Purpose: : This work is related to the efforts of the Boston Retinal Implant Project to develop a sub-retinal prosthesis to restore vision to the blind. In order to develop more effective stimulation methods so as to improve the quality of elicited percepts, we are studying how retinal neurons respond to electric stimulation. In a previous study, we determined that bipolar cells were more sensitive to lower frequencies (5-25 Hz) of sinusoidal stimulation than to higher frequencies (i.e. 100 Hz). Here, we studied the factors that influence this sensitivity difference.

Methods: : The model bipolar cell was traced from a rat rod bipolar cell and constructed in NEURON. A simplified two compartment model was also developed in Matlab. Both models were first implemented with a passive membrane to explore the contribution of morphology to the frequency response. Then, T- and L-type calcium channels were incorporated to determine their influence on the frequency response.

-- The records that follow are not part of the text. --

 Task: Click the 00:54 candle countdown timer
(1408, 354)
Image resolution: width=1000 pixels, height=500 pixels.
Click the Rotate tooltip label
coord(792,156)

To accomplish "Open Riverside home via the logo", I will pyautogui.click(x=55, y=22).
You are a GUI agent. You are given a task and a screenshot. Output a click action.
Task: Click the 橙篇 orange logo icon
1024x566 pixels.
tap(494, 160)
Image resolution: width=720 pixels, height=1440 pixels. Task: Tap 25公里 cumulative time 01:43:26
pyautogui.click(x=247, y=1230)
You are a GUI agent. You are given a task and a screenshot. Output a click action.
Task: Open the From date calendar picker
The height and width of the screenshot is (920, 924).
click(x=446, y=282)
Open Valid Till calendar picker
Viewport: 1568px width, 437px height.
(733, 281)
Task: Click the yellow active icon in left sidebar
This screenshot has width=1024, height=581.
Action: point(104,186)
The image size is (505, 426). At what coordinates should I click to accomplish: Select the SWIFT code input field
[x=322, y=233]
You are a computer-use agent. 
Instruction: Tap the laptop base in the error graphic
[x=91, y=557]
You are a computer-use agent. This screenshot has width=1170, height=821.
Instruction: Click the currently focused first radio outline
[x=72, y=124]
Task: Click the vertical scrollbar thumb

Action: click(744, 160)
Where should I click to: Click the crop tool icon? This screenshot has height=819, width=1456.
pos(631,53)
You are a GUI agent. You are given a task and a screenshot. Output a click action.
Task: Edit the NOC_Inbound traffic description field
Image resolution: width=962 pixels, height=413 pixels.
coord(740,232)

Results: : We measured how the voltage in the bipolar cell axon terminal changed as a function of stimulus frequency. In both passive models the frequency response was relatively flat until 794 Hz. Changes to all but one parameter had only a modest effect on the frequency response. Increasing the intra-axonal resistance by a factor of 8 decreased the cutoff frequency to 117Hz. Conversely, decreasing the intra-axonal resistance caused the cutoff frequency to increase drastically. It was not possible in either passive model to duplicate the 25 Hz frequency sensitivity that was observed physiologically. When Ca channels were introduced to the models, the peak frequency response approached those observed physiologically: T-type channels exhibited a bandpass response with peak frequencies ranging from 4-24 Hz. For L-type channels, the response profile was low-pass or bandpass (depending on stimulus amplitude) with cutoff frequencies ranging from 65-350Hz.

Conclusions: : The sensitivity of bipolar cells to low frequency stimulation observed physiologically is likely mediated by the kinetics of Ca channels. This suggests that the ion channels endogenous to a given neuron contribute significantly to the cell’s response to stimulation. Knowledge of the distribution and kinetics of ion channels within each neuron may therefore lead to improved methods of preferential activation (targeting of specific neuronal classes).